2. Added concrete numbers of after-split folios and xa_node savings to
cover letter, commit log. (per Andrew)
From V5[7]:
1. Split shmem to any lower order patches are in mm tree, so dropped
from this series.
2. Rename split_folio_at() to try_folio_split() to clarify that
non-uniform split will not be used if it is not supported.
From V4[6]:
1. Enabled shmem support in both uniform and buddy allocator like split
and added selftests for it.
2. Added functions to check if uniform split and buddy allocator like
split are supported for the given folio and order.
3. Made truncate fall back to uniform split if buddy allocator split is
not supported (CONFIG_READ_ONLY_THP_FOR_FS and FS without large folio).
4. Added the missing folio_clear_has_hwpoisoned() to
__split_unmapped_folio().
From V3[5]:
1. Used xas_split_alloc(GFP_NOWAIT) instead of xas_nomem(), since extra
operations inside xas_split_alloc() are needed for correctness.
2. Enabled folio_split() for shmem and no issue was found with xfstests
quick test group.
3. Split both ends of a truncate range in truncate_inode_partial_folio()
to avoid wasting memory in shmem truncate (per David Hildenbrand).
4. Removed page_in_folio_offset() since page_folio() does the same
thing.
5. Finished truncate related tests from xfstests quick test group on XFS and
tmpfs without issues.
6. Disabled buddy allocator like split on CONFIG_READ_ONLY_THP_FOR_FS
and FS without large folio. This check was missed in the prior
versions.
From V2[3]:
1. Incorporated all the feedback from Kirill[4].
2. Used GFP_NOWAIT for xas_nomem().
3. Tested the code path when xas_nomem() fails.
4. Added selftests for folio_split().
5. Fixed no THP config build error.
From V1[2]:
1. Split the original patch 1 into multiple ones for easy review (per
Kirill).
2. Added xas_destroy() to avoid memory leak.
3. Fixed nr_dropped not used error (per kernel test robot).
4. Added proper error handling when xas_nomem() fails to allocate memory
for xas_split() during buddy allocator like split.
From RFC[1]:
1. Merged backend code of split_huge_page_to_list_to_order() and
folio_split(). The same code is used for both uniform split and buddy
allocator like split.
2. Use xas_nomem() instead of xas_split_alloc() for folio_split().

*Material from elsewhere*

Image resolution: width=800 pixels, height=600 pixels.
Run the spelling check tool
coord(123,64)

3. folio_split() now leaves the first after-split folio unlocked,
instead of the one containing the given page, since
the caller of truncate_inode_partial_folio() locks and unlocks the
first folio.
4. Extended split_huge_page debugfs to use folio_split().
5. Added truncate_inode_partial_folio() as first user of folio_split().
Design
===
folio_split() splits a large folio in the same way as buddy allocator
splits a large free page for allocation. The purpose is to minimize the
number of folios after the split. For example, if user wants to free the
3rd subpage in a order-9 folio, folio_split() will split the order-9 folio
as:
O-0, O-0, O-0, O-0, O-2, O-3, O-4, O-5, O-6, O-7, O-8 if it is anon
O-1, O-0, O-0, O-2, O-3, O-4, O-5, O-6, O-7, O-9 if it is pagecache
Since anon folio does not support order-1 yet.

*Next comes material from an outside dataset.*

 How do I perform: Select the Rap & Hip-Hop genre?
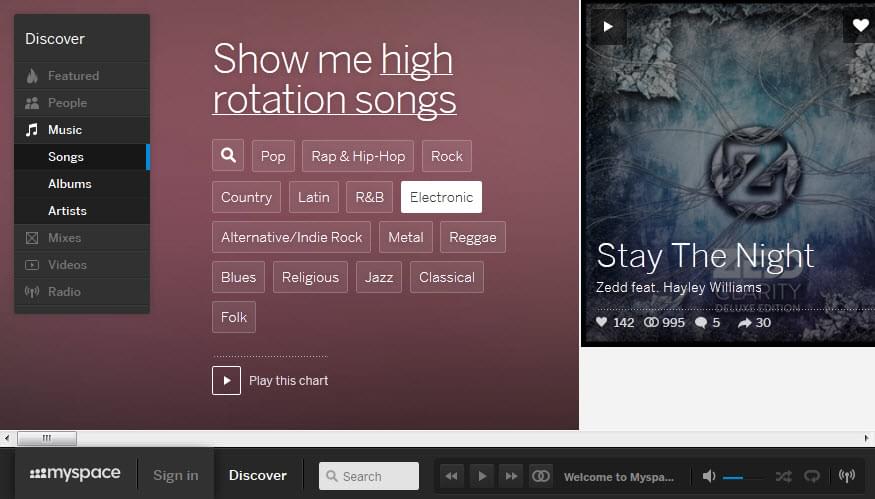point(358,156)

The split process is similar to existing approach:
1. Unmap all page mappings (split PMD mappings if exist);
2. Split meta data like memcg, page owner, page alloc tag;
3. Copy meta data in struct folio to sub pages, but instead of spliting
the whole folio into multiple smaller ones with the same order in a
shot, this approach splits the folio iteratively. Taking the example
above, this approach first splits the original order-9 into two order-8,
then splits left part of order-8 to two order-7 and so on;
4. Post-process split folios, like write mapping->i_pages for pagecache,
adjust folio refcounts, add split folios to corresponding list;
5. Remap split folios
6. Unlock split folios.
__split_unmapped_folio() and __split_folio_to_order() replace
__split_huge_page() and __split_huge_page_tail() respectively.
__split_unmapped_folio() uses different approaches to perform
uniform split and buddy allocator like split:
1. uniform split: one single call to __split_folio_to_order() is used to
uniformly split the given folio. All resulting folios are put back to
the list after split. The folio containing the given page is left to
caller to unlock and others are unlocked.

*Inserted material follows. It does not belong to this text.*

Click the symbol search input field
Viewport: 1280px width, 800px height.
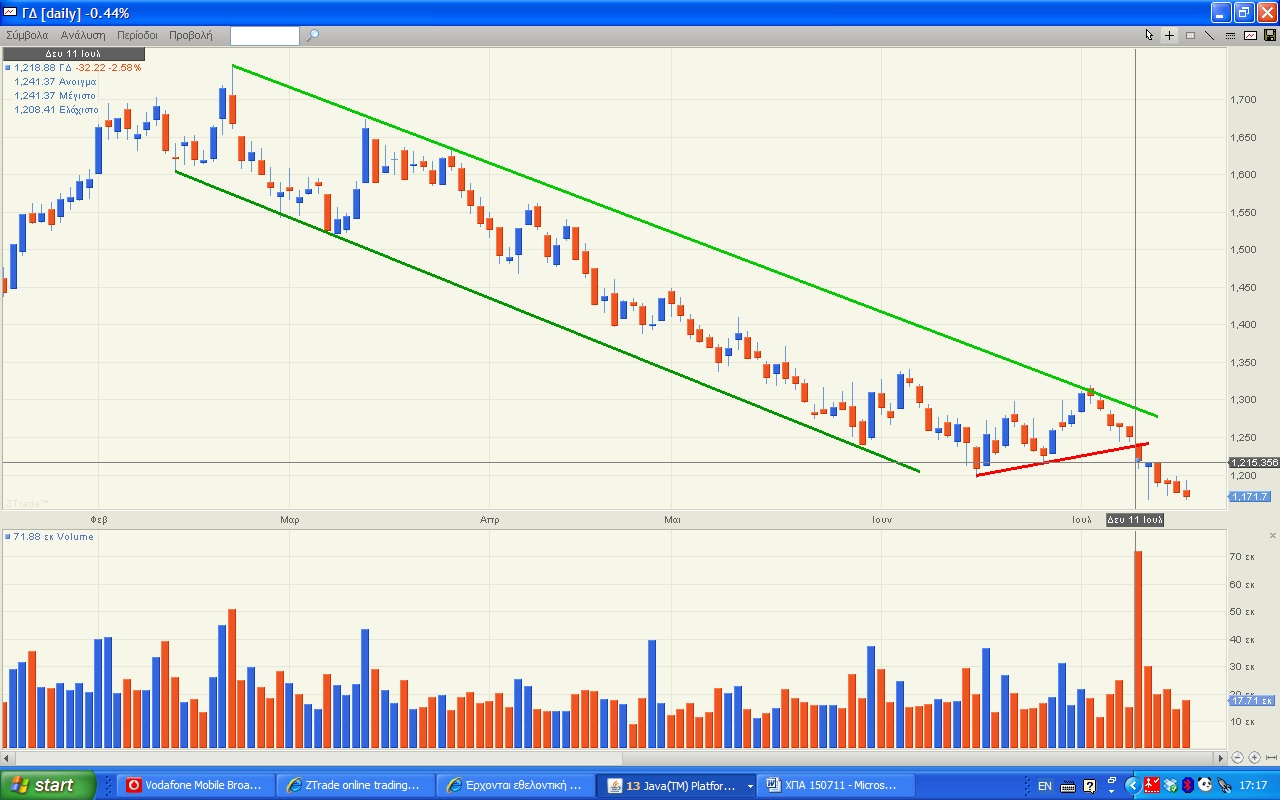point(265,36)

2. buddy allocator like (or non-uniform) split: (old_order - new_order) calls
to __split_folio_to_order() are used to split the given folio at order N to
order N-1. After each call, the target folio is changed to the one
containing the page, which is given as a folio_split() parameter.
After each call, folios not containing the page are put back to the list.
The folio containing the page is put back to the list when its order
is new_order. All folios are unlocked except the first folio, which
is left to caller to unlock.
Patch Overview
===
1. Patch 1 added a new xarray function xas_try_split() to perform
iterative xarray split.
2. Patch 2 added __split_unmapped_folio() and __split_folio_to_order() to
prepare for moving to new backend split code.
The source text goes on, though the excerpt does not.